Task to carry out -> Pictures aside, reproduce exactly and only the lines from the one containing "Task: Click the language translation icon" through the end of the records.

Stored data entries

-------

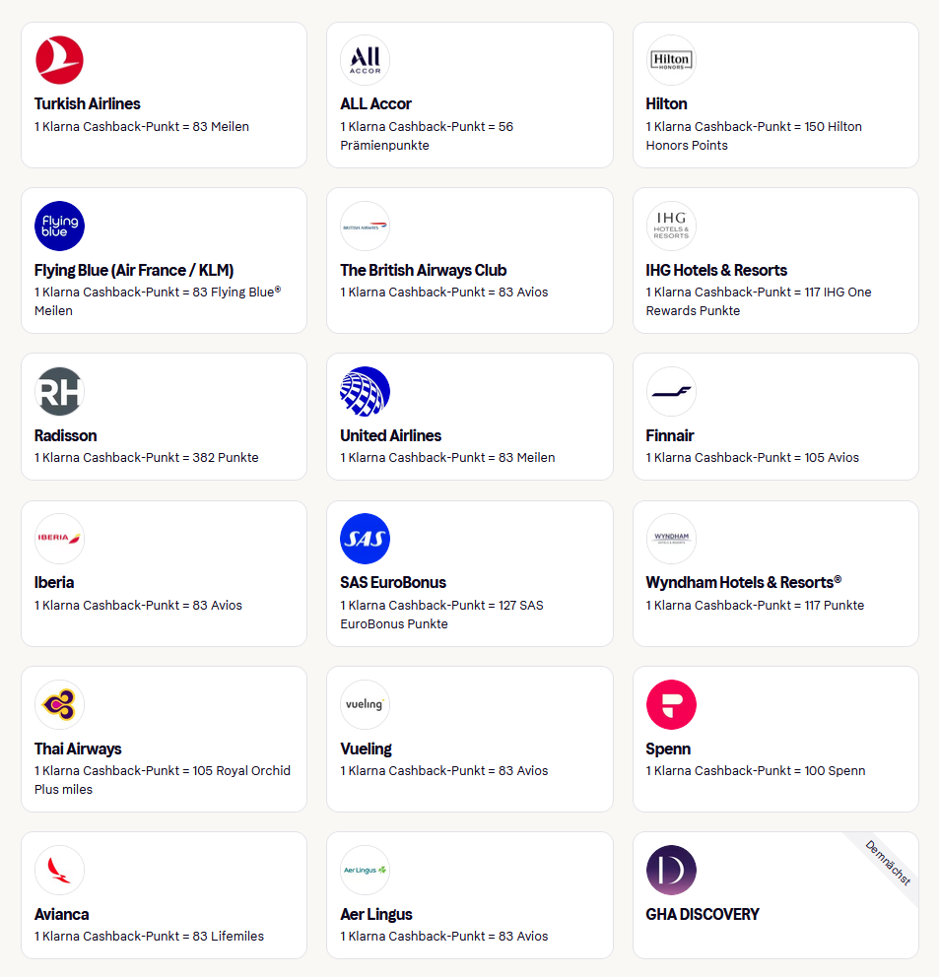Click the Turkish Airlines red logo

pyautogui.click(x=59, y=60)
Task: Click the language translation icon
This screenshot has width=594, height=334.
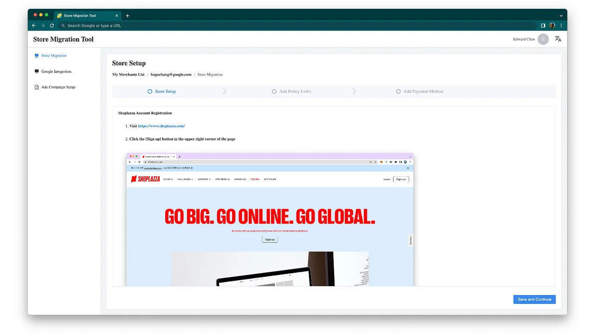Action: click(558, 39)
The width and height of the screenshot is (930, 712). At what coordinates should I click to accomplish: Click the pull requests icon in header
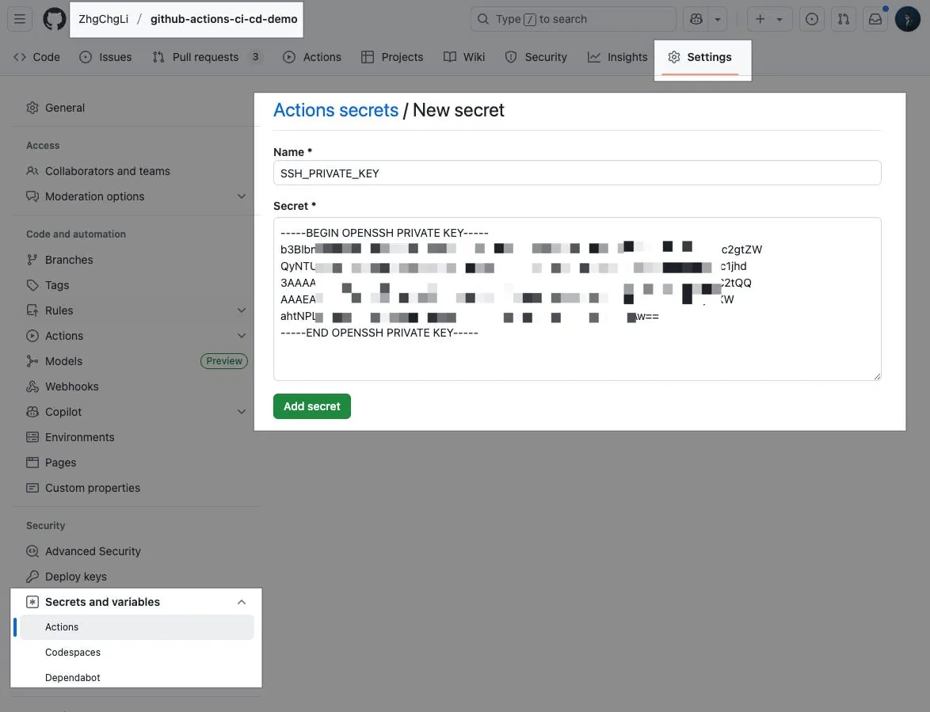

-------

Written solution ->
Task: Click the language translation icon
This screenshot has width=594, height=334.
Action: click(558, 39)
The width and height of the screenshot is (930, 712). At what coordinates should I click to accomplish: Click the pull requests icon in header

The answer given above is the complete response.